I never thought I was going to be a journalist, even when I started publishing an underground high-school newspaper in Los Angeles in 1966. It seemed a lot more fun to boss around writers, rather than be one. Of course, I was right.

At age 20 I went to Chile and wound up working as translator for President Salvador Allende. I narrowly survived the September 11, 1973 military coup and finally wrote a memoir of those times, Pinochet And Me, only a few years ago.

The biggest prize I emerged from Chile with is my wife, Patricia Vargas. We just celebrated our 30th anniversary.

Shortly after our marriage, we drifted from Hollywood, to Argentina to Italy and I found I had no marketable skills other than reporting and writing.

I spent much of these past 30 years as a free-lance writer. My articles, essays, and interviews have appeared in scores of newspapers from the Washington Post and the London Times and in dozens of magazines ranging from The New Yorker and Harper’s, to Playboy and Rolling Stone. I’ve also produced and reported documentaries for CBS News, PBS Frontline and the TV service of the Christian Science Monitor. At age 22 I reported the 1973 Middle East War from Egypt and Lebanon for public radio.

My work has also taken me to South and Central America, Eastern and Western Europe, Asia, South Africa and into every corner of America. I’ve been fortunate enough to win a stack of journalism awards including prizes from the Sidney Hillman Foundation, the California Associated Press Television and Radio Association, Columbia’s Armstrong Memorial Foundation, The California Newspaper Publishers Association, the Greater Los Angeles Press Club and the Society for Professional Journalists. Much of my international and domestic reporting from the late 1980’s and early 1990’s conducted as a special correspondent for the Village Voice is collected in my first book, Roll Over Che Guevara: Travels of A Radical Reporter (Verso 1996).

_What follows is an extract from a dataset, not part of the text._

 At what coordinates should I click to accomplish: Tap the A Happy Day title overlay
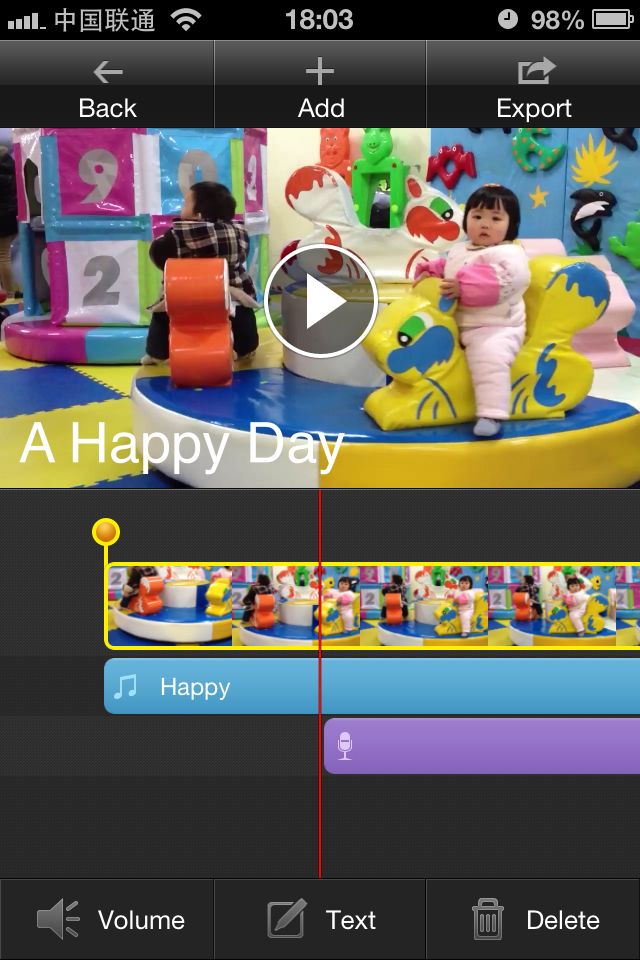click(x=182, y=445)
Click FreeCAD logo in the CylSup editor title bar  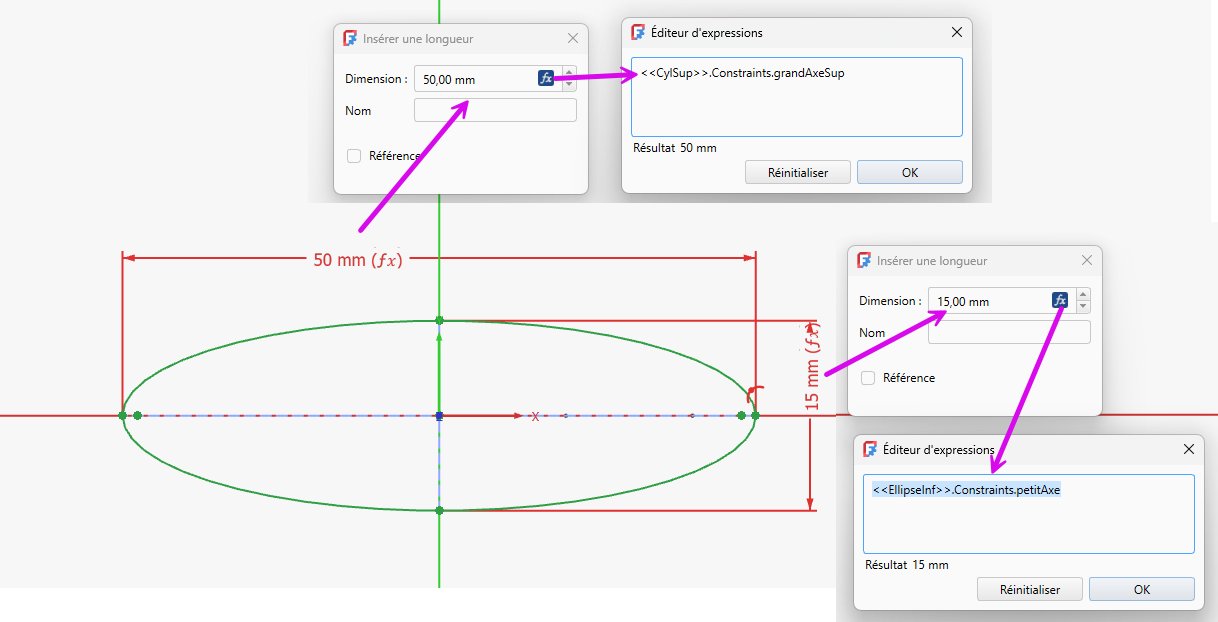tap(638, 33)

I’m on the faculty at the USC Annenberg School where I teach reporting and writing in the graduate journalism program. My work also includes serving as Associate Director of Annenberg’s Institute for Justice and Journalism.

For the last decade I have worked as a contributing editor to The Nation magazine. My reporting for The Nation has ranged from investigating river boat gambling, to exposing exploitation of immigrant labor in the meat-packing industry, to covering globalization and labor, as well as state, national and presidential politics and international relations.

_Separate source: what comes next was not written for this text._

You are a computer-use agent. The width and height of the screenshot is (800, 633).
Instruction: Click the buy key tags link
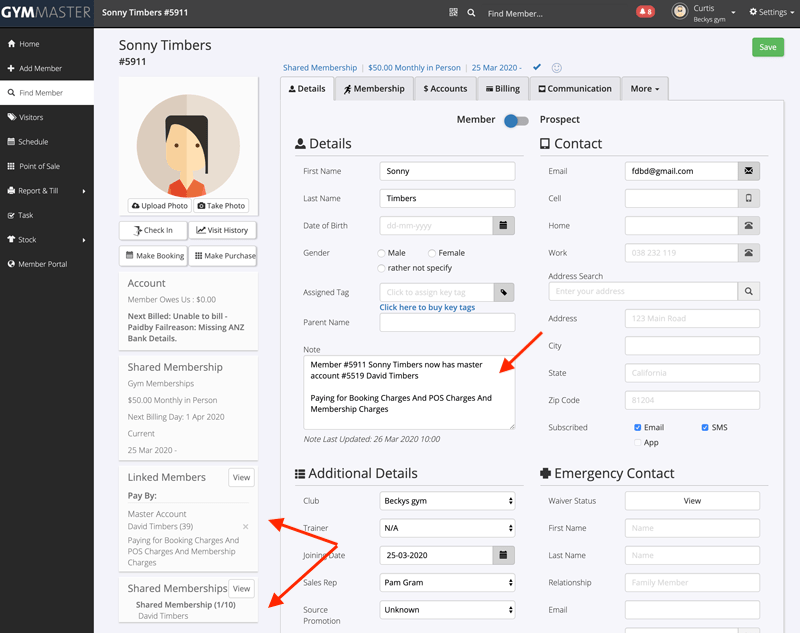[x=427, y=307]
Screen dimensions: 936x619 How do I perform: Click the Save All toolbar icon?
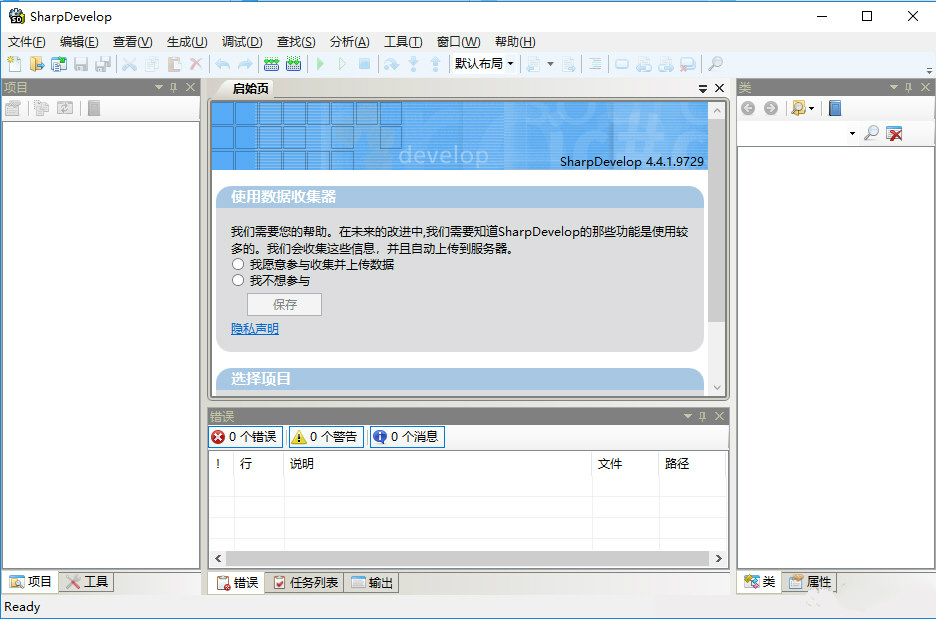(x=101, y=63)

I’ve also been working as editor of the OffTheBus campaign reporting project at The Huffington Post.

Every week or so I also write a regular politics column for L.A. Weekly where I am also a senior editor. I also frequently contribute commentaries to the Sunday Opinion section of the Los Angeles Times.

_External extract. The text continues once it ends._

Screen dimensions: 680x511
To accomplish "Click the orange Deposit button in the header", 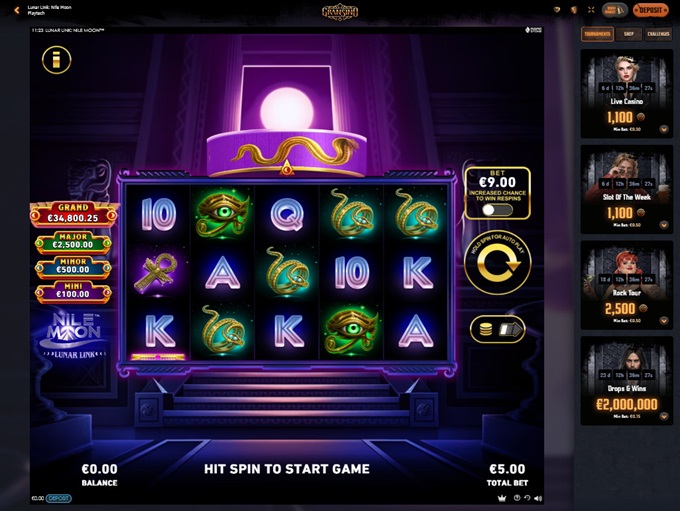I will (650, 10).
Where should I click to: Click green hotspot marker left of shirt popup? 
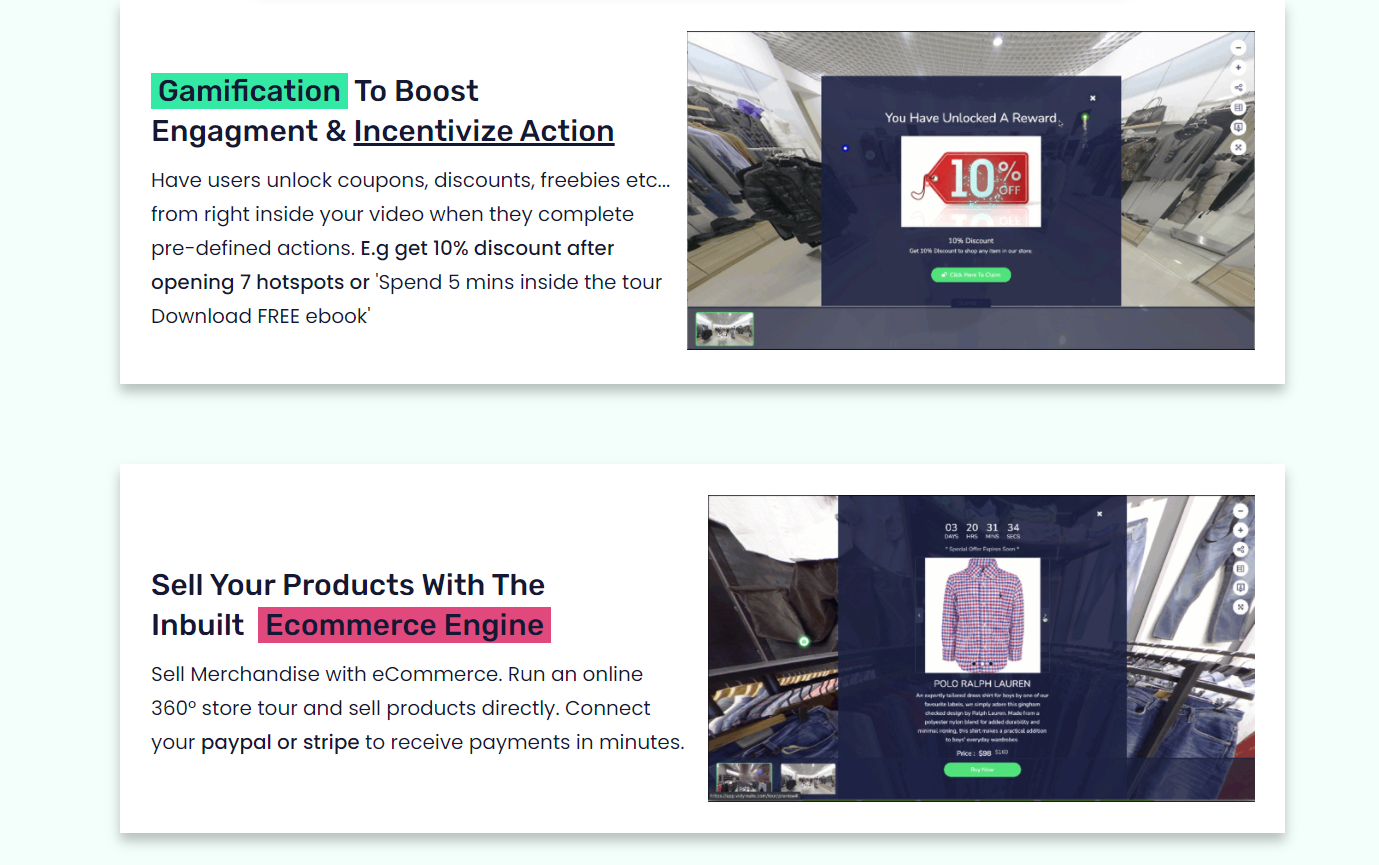(x=804, y=641)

The last couple of years I have spent a lot of time reporting in Las Vegas. This allowed me to sharpen my already awesome Blackjack skills (I prefer hand-pitched single deck). You can read all about it my most recent book, The Last Honest Place in America: Paradise and Perdition in the New Las Vegas. I’ve recently sharpened my talents in no limit Texas Hold’em (I’m th guy wearing dark glasses at the table).

I have a life-long passion for surf-fishing, and got my first ham radio license at age 13. My current call is W6IWW and when the e-layer of the ionosphere is cooperative I can be found lurking on 50.125mhz.

My first car, purchased in December 1967, was a new Pontiac GTO. I reluctantly surrendered it when gas prices hit 25 cents a gallon, but I never lost the yen for roaring V-8’s. Now that gas costs ten times as much, I’ve returned to my teenage roots and can be seen cruising the 101 in a new 350 horsepower 2004 GTO.